Software Stack

SINGA’s software stack includes three major components, namely, core, IO and model. Figure 1 illustrates these components together with the hardware. The core component provides memory management and tensor operations; IO has classes for reading (and writing) data from (to) disk and network; The model component provides data structures and algorithms for machine learning models, e.g., layers for neural network models, optimizers/initializer/metric/loss for general machine learning models.

Figure 1 - SINGA V1 software stack.


Tensor and Device are two core abstractions in SINGA. Tensor class represents a multi-dimensional array, which stores model variables and provides linear algebra operations for machine learning algorithms, including matrix multiplication and random functions. Each tensor instance (i.e. a tensor) is allocated on a Device instance. Each Device instance (i.e. a device) is created against one hardware device, e.g. a GPU card or a CPU core. Devices manage the memory of tensors and execute tensor operations on its execution units, e.g. CPU threads or CUDA streams.

Depending on the hardware and the programming language, SINGA have implemented the following specific device classes:

  • CudaGPU represents an Nvidia GPU card. The execution units are the CUDA streams.
  • CppCPU represents a normal CPU. The execution units are the CPU threads.
  • OpenclGPU represents normal GPU card from both Nvidia and AMD. The execution units are the CommandQueues. Given that OpenCL is compatible with many hardware devices, e.g. FPGA and ARM, the OpenclGPU has the potential to be extended for other devices.

Different types of devices use different programming languages to write the kernel functions for tensor operations,

  • CppMath (tensor_math_cpp.h) implements the tensor operations using Cpp for CppCPU
  • CudaMath (tensor_math_cuda.h) implements the tensor operations using CUDA for CudaGPU
  • OpenclMath (tensor_math_opencl.h) implements the tensor operations using OpenCL for OpenclGPU

In addition, different types of data, such as float32 and float16, could be supported by adding the corresponding tensor functions.

Typically, users would create a device instance and pass it to create multiple tensor instances. When users call the Tensor functions, these function would invoke the corresponding implementation (CppMath/CudaMath/OpenclMath) automatically. In other words, the implementation of Tensor operations is transparent to users.

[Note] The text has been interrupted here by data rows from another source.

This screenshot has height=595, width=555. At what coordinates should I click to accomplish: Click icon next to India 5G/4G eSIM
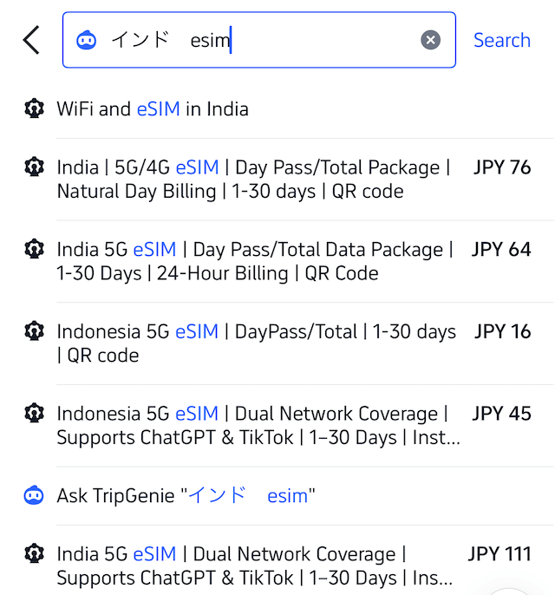34,167
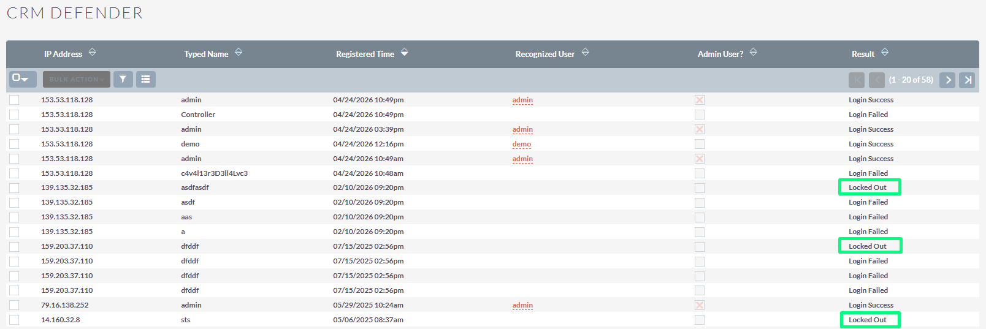The width and height of the screenshot is (986, 329).
Task: Open the demo recognized user link
Action: [521, 144]
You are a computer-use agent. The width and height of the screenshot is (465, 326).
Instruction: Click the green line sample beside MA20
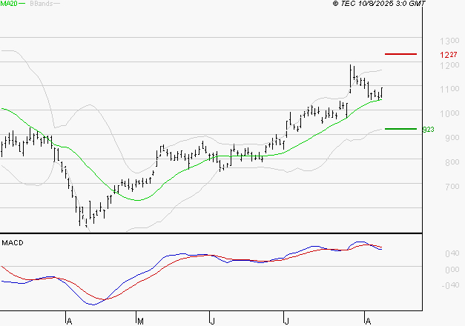coord(22,4)
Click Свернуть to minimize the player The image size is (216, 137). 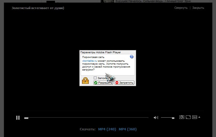(x=181, y=8)
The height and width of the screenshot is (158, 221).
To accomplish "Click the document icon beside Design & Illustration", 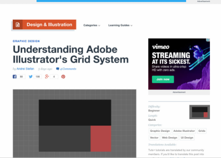I will coord(18,25).
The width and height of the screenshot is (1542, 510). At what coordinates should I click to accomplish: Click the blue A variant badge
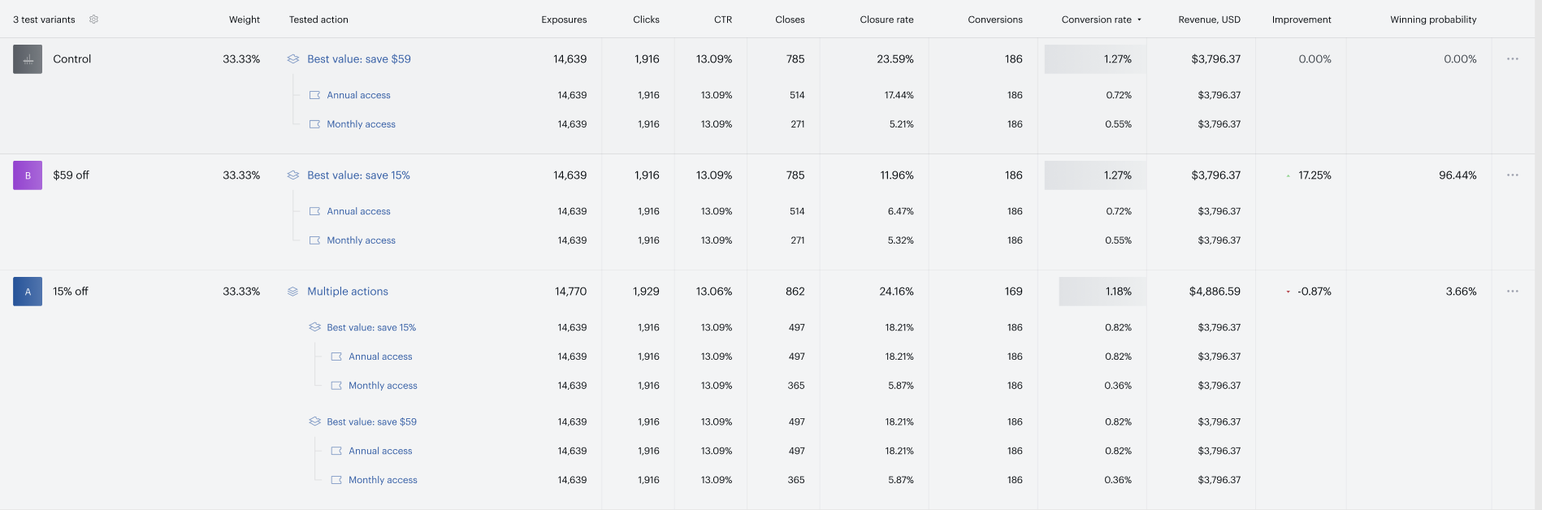click(28, 292)
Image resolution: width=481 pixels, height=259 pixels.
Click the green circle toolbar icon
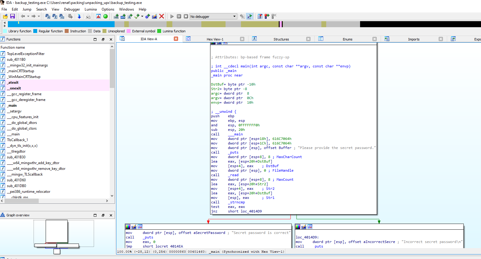pyautogui.click(x=106, y=16)
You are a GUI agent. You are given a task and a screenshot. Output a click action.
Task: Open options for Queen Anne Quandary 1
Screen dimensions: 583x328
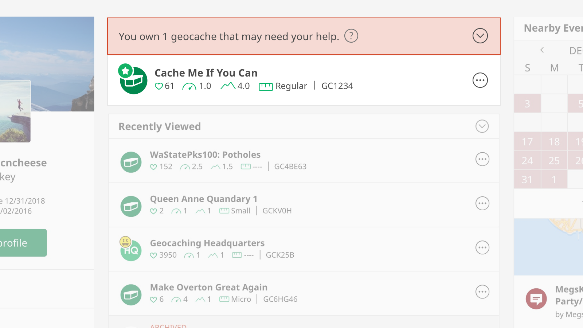[x=482, y=203]
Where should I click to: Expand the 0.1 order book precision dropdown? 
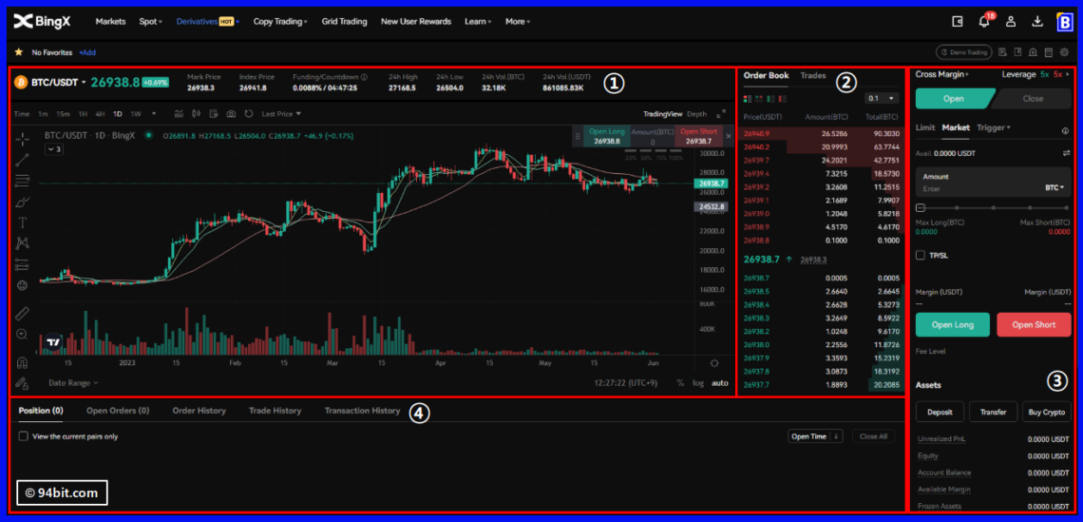(x=882, y=98)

Most machine learning algorithms could be expressed using (dense or sparse) tensors. Therefore, with the Tensor abstraction, SINGA would be able to run a wide range of models, including deep learning models and other traditional machine learning models.

The Tensor and Device abstractions are extensible to support a wide range of hardware device using different programming languages. A new hardware device would be supported by adding a new Device subclass and the corresponding implementation of the Tensor operations (xxxMath).

Optimizations in terms of speed and memory could be implemented by Device, which manages both operation execution and memory malloc/free. More optimization details would be described in the Device page.


On top of the Tensor and Device abstractions, SINGA provides some higher level classes for machine learning modules.

  • Layer and its subclasses are specific for neural networks. Every layer provides functions for forward propagating features and backward propagating gradients w.r.t the training loss functions. They wraps the complex layer operations so that users can easily create neural nets by connecting a set of layers.
  • Initializer and its subclasses provide variant methods of initializing model parameters (stored in Tensor instances), following Uniform, Gaussian, etc.
  • Loss and its subclasses defines the training objective loss functions. Both functions of computing the loss values and computing the gradient of the prediction w.r.t the objective loss are implemented. Example loss functions include squared error and cross entropy.
  • Metric and its subclasses provide the function to measure the performance of the model, e.g., the accuracy.
  • Optimizer and its subclasses implement the methods for updating model parameter values using parameter gradients, including SGD, AdaGrad, RMSProp etc.


The IO module consists of classes for data loading, data preprocessing and message passing.

  • Reader and its subclasses load string records from disk files
  • Writer and its subclasses write string records to disk files
  • Encoder and its subclasses encode Tensor instances into string records
  • Decoder and its subclasses decodes string records into Tensor instances
  • Endpoint represents a communication endpoint which provides functions for passing messages to each other.
  • Message represents communication messages between Endpoint instances. It carries both meta data and payload.